By Rabbi Chaim Weiner, March 19, 2009

“They shall eat the flesh that same night; they shall eat it roasted over the fire, with unleavened bread and with bitter herbs. Do not eat from it raw or in any way cooked in water” Exodus 12:8-9

This week is Shabbat Hachodesh — the last of four special Shabbatot leading up to Passover. The reading this week tells of the preparations for the Exodus, including details of the meal that was to be eaten on the night of the Exodus itself. The menu is strictly prescribed: roasted (barbecued) lamb is to be eaten together with matzah and maror, bitter herbs. There are even instructions about how to prepare the meat—it should not be undercooked or boiled.

Each detail of this meal is a symbol. The commentators suggest that roasting the lamb is a sign of strength and confidence. You may bake things in the oven or boil them in a pot, but roasting is done out in the open.

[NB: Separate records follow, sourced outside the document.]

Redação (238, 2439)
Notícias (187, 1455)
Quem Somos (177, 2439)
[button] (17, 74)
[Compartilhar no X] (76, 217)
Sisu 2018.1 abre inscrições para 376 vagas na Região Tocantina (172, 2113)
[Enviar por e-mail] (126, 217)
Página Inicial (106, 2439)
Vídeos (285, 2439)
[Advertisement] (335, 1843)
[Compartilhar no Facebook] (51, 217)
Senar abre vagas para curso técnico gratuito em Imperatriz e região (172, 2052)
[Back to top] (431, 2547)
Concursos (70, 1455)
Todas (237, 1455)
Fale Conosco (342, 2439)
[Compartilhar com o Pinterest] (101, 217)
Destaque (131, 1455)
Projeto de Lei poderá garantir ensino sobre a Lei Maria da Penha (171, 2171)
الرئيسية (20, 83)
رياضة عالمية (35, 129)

The Egyptians abhorred the consumption of the flesh of cattle — that is why the Israelites were sent to the Land of Goshen far from the centre of Egyptian culture. Now slaves were defiantly roasting lamb in the open!

This is the reason that the meat had to be well done. When you cook in a hurry, some food may remain uncooked. Although the Israelites were in a hurry, this meal was not to be rushed: they were commanded to take the time to roast their meat properly.

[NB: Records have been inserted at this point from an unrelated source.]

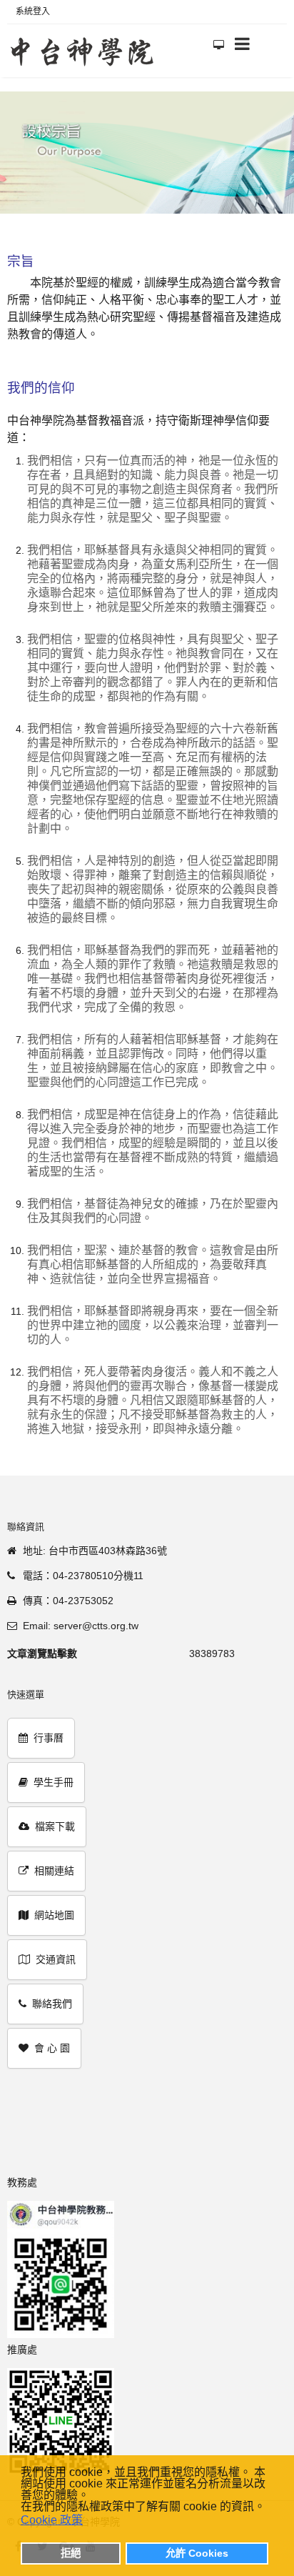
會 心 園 (52, 2048)
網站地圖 (54, 1915)
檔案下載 (55, 1826)
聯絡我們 (52, 2003)
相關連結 (54, 1870)
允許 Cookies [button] (197, 2553)
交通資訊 (56, 1959)
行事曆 (49, 1738)
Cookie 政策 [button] (52, 2520)
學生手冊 (54, 1782)
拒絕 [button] (71, 2553)
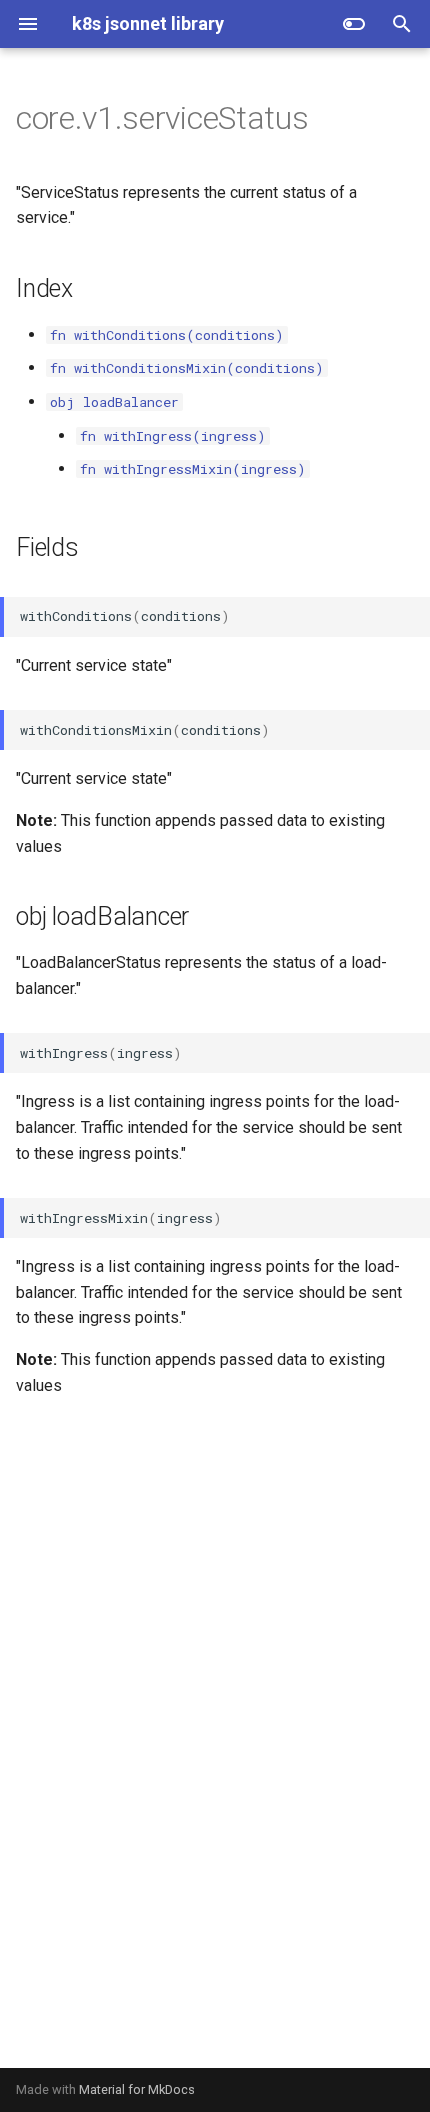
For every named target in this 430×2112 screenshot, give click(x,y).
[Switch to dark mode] (354, 24)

The three components of the meal represent three different things. The maror represents slavery — that is the past. The matzah, baked in a hurry, represents the Exodus — that is the present. The roast lamb, roasted to perfection in the open, represents freedom — the future they were aspiring to.

These symbols are extremely powerful. Each year we gather on the evening of Passover and relive that first Passover meal. For many of us this is an opportunity to reconnect with our past. But the original Seder wasn’t about the past — it was about delineating the ideals that we aspire to in the future.